Но он будто и не слышал. Сожрал все дочиста. Видно, очень уж хотел есть.
Но вот вы говорите, что он убил их всех. Если бы я только знал. Вот что значит быть невеждой, да еще и доверять всем, кому ни попадя. Я ведь простой пастух, кроме как следить за овцами ничего не умею. Да чего уж греха таить: он кормился моими тортильями, макал их в мою же тарелку!
И вот теперь, когда я пришел, чтобы рассказать вам это все, я, выходит, укрыватель? Вон оно что. И, говорите, меня посадят в тюрьму за то, что я помогал ему скрываться? Можно подумать, это я перерезал ту семейку. Я пришел только чтобы сказать, что там, в луже у реки, лежит мертвец. А вы сразу расспрашивать: как давно он там и что да как. А теперь, когда я все рассказал, выходит, я укрыватель. Вон оно как.
Поверьте мне, господин следователь: знал бы я, что это за человек, я бы нашел способ с ним разделаться. Но разве я знал? Я не ясновидец.

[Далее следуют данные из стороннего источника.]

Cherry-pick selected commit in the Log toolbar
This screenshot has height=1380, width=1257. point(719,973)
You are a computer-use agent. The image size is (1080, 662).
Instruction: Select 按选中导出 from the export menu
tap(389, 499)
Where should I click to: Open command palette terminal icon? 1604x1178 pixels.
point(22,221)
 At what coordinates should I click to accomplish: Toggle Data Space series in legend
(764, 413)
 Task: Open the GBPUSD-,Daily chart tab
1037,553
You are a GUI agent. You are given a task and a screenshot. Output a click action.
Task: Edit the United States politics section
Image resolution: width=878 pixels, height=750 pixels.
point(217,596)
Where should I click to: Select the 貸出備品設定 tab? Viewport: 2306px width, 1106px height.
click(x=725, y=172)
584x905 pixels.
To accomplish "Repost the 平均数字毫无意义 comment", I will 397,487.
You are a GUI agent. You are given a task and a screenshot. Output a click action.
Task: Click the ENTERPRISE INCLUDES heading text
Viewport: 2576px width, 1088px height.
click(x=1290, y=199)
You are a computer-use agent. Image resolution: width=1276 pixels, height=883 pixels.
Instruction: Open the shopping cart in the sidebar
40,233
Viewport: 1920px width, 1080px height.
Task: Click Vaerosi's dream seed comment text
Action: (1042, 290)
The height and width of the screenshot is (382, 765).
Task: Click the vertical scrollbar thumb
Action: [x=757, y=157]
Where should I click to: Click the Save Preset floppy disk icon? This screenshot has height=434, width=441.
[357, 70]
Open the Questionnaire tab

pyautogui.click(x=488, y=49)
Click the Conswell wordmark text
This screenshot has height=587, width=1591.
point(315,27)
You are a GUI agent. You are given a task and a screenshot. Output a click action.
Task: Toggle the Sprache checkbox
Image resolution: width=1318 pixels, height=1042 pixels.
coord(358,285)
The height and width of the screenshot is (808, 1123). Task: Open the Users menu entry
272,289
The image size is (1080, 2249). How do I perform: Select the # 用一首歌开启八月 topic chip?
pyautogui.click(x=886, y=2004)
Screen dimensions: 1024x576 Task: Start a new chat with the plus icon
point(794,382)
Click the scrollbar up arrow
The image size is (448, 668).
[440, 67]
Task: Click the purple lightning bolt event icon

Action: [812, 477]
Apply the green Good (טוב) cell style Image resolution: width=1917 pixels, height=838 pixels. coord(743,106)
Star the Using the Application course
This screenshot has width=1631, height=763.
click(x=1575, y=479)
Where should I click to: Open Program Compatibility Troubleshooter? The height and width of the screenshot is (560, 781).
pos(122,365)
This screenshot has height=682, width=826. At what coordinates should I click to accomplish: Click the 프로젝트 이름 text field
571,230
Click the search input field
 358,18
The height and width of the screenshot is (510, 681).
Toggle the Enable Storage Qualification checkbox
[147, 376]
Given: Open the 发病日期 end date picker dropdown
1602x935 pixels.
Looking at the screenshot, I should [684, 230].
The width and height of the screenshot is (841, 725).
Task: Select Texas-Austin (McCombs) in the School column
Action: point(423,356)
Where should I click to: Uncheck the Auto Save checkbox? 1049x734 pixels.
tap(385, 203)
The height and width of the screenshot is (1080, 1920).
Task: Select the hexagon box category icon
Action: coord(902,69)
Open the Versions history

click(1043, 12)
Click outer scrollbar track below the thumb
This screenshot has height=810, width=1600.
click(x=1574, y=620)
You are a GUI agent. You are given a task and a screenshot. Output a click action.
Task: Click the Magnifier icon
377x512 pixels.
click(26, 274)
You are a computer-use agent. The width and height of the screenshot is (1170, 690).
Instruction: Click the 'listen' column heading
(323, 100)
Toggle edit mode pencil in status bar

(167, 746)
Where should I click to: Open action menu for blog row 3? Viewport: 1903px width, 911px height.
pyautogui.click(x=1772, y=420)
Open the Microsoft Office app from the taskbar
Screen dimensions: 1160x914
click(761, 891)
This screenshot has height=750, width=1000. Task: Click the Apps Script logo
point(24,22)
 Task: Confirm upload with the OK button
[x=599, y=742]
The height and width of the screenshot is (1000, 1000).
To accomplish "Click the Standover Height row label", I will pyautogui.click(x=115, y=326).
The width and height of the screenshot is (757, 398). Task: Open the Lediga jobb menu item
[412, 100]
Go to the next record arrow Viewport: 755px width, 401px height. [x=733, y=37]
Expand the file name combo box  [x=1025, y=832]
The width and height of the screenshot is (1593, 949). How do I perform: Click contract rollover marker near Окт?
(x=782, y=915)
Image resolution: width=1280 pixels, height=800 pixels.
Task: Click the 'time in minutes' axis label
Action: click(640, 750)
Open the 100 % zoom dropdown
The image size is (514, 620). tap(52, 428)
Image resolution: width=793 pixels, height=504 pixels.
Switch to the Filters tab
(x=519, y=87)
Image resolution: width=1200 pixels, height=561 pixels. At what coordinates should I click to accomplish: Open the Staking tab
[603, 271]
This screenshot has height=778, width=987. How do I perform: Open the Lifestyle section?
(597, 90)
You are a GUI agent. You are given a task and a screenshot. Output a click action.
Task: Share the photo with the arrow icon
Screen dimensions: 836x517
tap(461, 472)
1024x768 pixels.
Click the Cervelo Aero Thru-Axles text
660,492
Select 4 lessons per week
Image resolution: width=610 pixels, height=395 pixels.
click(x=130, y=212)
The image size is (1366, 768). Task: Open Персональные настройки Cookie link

Он только просил у меня еды и, обливаясь слезами, рассказывал о своих ребятишках.
А теперь он умер. Я было подумал, что это просто его одежда, которую он разложил на камнях у реки. Но это лежал он сам – ничком, лицом в воду. Поначалу я решил, что он слишком низко свесился с берега и не смог подняться, а потом нахлебался воды. Но тут я заметил струйку запекшейся крови у его рта, а потом эти дырки на затылке, как будто ему несколько раз просверлили голову.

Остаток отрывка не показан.